NEW YORK, Nov. 22, 2013 /PRNewswire/ — Pomerantz Grossman Hufford Dahlstrom & Gross LLP has filed a class action lawsuit against ARIAD Pharmaceuticals, Inc. and certain of its officers. The class action, filed in United States District Court, District of Massachusetts, and docketed under 13-cv-12544, is on behalf of a class consisting of all persons or entities who purchased or otherwise acquired securities of ARIAD between December 12, 2011 and October 8, 2013 both dates inclusive (the “Class Period”). This class action seeks to recover damages against the Company and certain of its officers and directors as a result of alleged violations of the federal securities laws pursuant to Sections 10(b) and 20(a) of the Securities Exchange Act of 1934 and Rule 10b-5 promulgated thereunder.

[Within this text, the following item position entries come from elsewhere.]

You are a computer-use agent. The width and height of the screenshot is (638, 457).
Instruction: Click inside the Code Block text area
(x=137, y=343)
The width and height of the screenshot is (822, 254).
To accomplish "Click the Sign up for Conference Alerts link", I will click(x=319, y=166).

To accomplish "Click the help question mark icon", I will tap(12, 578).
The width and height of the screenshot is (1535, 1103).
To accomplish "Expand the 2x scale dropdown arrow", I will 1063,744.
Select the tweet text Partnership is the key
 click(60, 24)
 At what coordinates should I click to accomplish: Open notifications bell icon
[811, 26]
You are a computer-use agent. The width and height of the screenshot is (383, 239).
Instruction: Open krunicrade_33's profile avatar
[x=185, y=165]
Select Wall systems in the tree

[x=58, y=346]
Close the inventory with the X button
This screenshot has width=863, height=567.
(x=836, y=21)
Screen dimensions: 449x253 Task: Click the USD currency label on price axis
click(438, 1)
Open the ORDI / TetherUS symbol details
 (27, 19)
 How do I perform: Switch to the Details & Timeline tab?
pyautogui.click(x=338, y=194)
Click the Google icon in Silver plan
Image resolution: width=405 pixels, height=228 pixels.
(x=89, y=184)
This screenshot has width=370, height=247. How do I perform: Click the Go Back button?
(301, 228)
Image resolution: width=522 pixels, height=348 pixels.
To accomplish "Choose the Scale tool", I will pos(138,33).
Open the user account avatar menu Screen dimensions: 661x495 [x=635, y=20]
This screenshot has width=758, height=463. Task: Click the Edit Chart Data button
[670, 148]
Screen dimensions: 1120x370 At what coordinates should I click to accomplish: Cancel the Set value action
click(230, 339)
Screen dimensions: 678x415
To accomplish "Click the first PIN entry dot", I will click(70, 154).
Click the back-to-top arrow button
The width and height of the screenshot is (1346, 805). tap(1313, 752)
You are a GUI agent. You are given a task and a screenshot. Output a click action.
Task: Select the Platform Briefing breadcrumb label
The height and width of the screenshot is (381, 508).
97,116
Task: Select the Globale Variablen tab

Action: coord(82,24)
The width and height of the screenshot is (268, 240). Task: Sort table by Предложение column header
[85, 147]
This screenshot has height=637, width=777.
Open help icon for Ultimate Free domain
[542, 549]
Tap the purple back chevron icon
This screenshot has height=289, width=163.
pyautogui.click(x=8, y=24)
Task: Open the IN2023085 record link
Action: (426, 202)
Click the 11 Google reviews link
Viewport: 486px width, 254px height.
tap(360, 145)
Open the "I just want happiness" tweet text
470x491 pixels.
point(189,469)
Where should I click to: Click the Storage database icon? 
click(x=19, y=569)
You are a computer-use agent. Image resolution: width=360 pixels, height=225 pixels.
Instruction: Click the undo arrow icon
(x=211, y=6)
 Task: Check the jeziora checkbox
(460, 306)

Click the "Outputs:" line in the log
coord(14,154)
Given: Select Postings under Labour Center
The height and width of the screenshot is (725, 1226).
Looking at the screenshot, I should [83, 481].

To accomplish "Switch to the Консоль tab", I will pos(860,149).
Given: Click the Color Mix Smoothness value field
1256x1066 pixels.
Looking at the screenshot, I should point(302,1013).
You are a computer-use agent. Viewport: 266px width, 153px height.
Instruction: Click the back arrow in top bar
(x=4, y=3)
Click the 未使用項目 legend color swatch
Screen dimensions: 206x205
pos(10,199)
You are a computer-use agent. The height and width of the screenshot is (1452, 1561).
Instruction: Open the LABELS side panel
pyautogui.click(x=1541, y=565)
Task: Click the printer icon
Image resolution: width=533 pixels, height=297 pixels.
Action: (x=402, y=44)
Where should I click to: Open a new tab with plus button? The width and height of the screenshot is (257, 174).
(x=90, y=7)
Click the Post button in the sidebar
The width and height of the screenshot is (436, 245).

If you are a shareholder who purchased ARIAD securities during the Class Period, you have until December 9, 2013 to ask the Court to appoint you as Lead Plaintiff for the class. A copy of the Complaint can be obtained at www.pomerantzlaw.com.
The Complaint alleges that throughout the Class Period, Defendants represented that the Company’s leukemia drug Iclusig (ponatinib), based on its clinical data from its pivotal PACE trial of Iclusig, was safe and effective, without serious adverse events such as serious arterial thrombotic and cardiovascular events. Specifically, on December 11, 2011, ARIAD announced preliminary clinical data from the PACE trial, which purportedly yielded “strong clinical evidence of the anti-leukemic activity of ponatinib”. Moreover, the Company touted the “favorable safety and tolerability profile of ponatinib”. Based upon these representations, the Company achieved FDA approval for Iclusig on December 14, 2012. On October 9, 2013, the Company updated the data from its PACE trial, revealing that the drug was shown to cause a higher rate of blood clots and heart-related side effects than previously disclosed. Specifically, the Company disclosed that serious arterial thrombosis occurred in a staggering 11.8% of Iclusig-treated patients, and that 6.2% of the patients had cerebrovascular events.
As a result, the FDA placed a hold on new patient enrollment for Iclusig testing, and the Company advised patients currently receiving the drug to lower their dosage. On this news, ARIAD shares declined $11.31 per share or nearly 66%, to close at $5.83 per share on October 9, 2013.